> _Required work_:
Copy the items below verbatim, beginning at the line containing "Describe the element at coordinates (83, 18)" and ending after the line containing "center [76, 32].".

===== Given records

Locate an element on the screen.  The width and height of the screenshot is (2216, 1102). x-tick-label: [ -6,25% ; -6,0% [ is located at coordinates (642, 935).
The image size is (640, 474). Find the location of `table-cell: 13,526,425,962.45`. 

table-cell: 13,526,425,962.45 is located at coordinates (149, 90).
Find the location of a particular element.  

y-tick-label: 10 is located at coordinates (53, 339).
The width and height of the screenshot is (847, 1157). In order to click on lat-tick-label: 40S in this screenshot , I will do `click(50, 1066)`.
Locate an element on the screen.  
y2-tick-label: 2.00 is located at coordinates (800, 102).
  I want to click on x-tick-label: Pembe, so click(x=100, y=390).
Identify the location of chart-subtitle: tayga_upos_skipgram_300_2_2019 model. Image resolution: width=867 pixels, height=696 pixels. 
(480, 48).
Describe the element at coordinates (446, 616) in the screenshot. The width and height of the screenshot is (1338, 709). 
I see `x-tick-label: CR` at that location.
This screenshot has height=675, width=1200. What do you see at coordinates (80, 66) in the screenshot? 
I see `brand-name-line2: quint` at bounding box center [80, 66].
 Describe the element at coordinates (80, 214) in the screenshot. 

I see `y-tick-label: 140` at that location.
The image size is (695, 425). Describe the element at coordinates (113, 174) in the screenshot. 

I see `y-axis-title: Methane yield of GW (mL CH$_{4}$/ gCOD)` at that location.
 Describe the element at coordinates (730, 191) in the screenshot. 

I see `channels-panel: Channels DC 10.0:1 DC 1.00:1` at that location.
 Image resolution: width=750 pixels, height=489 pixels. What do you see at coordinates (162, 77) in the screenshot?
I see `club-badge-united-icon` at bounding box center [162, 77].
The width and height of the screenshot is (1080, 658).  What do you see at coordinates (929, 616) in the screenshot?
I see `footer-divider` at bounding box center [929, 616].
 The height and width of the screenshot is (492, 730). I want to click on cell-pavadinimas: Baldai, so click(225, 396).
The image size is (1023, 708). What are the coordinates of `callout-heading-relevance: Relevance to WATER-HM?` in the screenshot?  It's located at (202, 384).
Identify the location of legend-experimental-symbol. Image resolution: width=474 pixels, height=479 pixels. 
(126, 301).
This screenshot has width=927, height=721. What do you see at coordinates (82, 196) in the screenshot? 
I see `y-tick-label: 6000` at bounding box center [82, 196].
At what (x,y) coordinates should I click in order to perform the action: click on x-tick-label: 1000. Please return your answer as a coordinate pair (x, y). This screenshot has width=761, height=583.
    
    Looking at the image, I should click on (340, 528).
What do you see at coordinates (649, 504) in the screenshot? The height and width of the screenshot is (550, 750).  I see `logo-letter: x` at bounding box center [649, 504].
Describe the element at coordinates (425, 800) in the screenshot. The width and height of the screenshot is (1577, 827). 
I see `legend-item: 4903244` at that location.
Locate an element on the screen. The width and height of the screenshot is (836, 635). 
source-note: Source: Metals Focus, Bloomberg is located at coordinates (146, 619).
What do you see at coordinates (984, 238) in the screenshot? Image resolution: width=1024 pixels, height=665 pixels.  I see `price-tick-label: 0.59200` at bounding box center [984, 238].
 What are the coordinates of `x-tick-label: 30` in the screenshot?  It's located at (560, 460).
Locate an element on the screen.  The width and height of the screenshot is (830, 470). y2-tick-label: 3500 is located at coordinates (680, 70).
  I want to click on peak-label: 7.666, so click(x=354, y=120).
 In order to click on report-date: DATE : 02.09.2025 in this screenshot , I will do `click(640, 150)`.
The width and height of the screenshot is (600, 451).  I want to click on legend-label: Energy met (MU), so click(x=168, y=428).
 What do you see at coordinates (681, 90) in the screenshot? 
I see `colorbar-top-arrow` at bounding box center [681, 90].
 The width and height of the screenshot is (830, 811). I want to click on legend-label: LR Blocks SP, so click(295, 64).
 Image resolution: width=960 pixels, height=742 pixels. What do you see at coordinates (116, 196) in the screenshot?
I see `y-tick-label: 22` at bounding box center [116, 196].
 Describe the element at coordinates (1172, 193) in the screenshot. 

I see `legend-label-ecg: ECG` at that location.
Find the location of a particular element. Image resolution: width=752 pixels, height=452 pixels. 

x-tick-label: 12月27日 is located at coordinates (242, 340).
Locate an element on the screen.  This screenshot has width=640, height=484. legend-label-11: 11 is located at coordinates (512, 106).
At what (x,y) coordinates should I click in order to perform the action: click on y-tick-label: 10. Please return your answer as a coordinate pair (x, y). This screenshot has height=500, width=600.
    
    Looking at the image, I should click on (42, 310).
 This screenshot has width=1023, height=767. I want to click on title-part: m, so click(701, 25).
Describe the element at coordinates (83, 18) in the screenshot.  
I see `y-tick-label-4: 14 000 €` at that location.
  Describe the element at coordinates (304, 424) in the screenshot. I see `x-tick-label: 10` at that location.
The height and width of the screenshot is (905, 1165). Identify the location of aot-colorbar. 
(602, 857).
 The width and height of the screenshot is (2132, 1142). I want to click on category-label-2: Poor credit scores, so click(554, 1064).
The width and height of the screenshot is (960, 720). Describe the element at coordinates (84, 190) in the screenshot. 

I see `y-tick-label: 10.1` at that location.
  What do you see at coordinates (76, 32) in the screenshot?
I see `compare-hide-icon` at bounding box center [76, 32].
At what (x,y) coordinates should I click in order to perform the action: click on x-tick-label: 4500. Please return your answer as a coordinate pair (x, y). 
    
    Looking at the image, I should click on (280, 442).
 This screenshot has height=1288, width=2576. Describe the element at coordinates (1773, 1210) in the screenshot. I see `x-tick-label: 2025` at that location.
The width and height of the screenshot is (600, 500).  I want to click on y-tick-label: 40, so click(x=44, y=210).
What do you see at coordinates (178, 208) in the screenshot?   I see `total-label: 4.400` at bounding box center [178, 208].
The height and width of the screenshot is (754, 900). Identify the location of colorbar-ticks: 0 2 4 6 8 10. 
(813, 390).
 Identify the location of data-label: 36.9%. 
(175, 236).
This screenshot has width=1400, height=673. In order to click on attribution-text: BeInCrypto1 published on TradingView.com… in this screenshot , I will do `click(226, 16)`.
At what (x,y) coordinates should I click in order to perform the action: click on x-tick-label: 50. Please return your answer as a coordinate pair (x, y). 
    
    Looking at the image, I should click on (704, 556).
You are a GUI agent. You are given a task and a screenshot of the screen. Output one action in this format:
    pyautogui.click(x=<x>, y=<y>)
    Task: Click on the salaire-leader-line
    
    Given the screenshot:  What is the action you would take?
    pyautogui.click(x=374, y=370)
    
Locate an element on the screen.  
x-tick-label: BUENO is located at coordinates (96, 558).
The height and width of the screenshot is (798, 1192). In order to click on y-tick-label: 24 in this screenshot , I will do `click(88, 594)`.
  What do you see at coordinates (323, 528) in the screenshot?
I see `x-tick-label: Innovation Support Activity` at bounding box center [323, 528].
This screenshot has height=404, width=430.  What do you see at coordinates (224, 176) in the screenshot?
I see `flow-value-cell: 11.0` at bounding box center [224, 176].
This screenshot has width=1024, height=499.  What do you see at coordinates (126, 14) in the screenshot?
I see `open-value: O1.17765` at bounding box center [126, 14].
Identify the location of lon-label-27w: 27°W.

==========

> _Written solution_:
Describe the element at coordinates (83, 18) in the screenshot.  
I see `y-tick-label-4: 14 000 €` at that location.
  Describe the element at coordinates (304, 424) in the screenshot. I see `x-tick-label: 10` at that location.
The height and width of the screenshot is (905, 1165). Identify the location of aot-colorbar. 
(602, 857).
 The width and height of the screenshot is (2132, 1142). I want to click on category-label-2: Poor credit scores, so click(554, 1064).
The width and height of the screenshot is (960, 720). Describe the element at coordinates (84, 190) in the screenshot. 

I see `y-tick-label: 10.1` at that location.
  What do you see at coordinates (76, 32) in the screenshot?
I see `compare-hide-icon` at bounding box center [76, 32].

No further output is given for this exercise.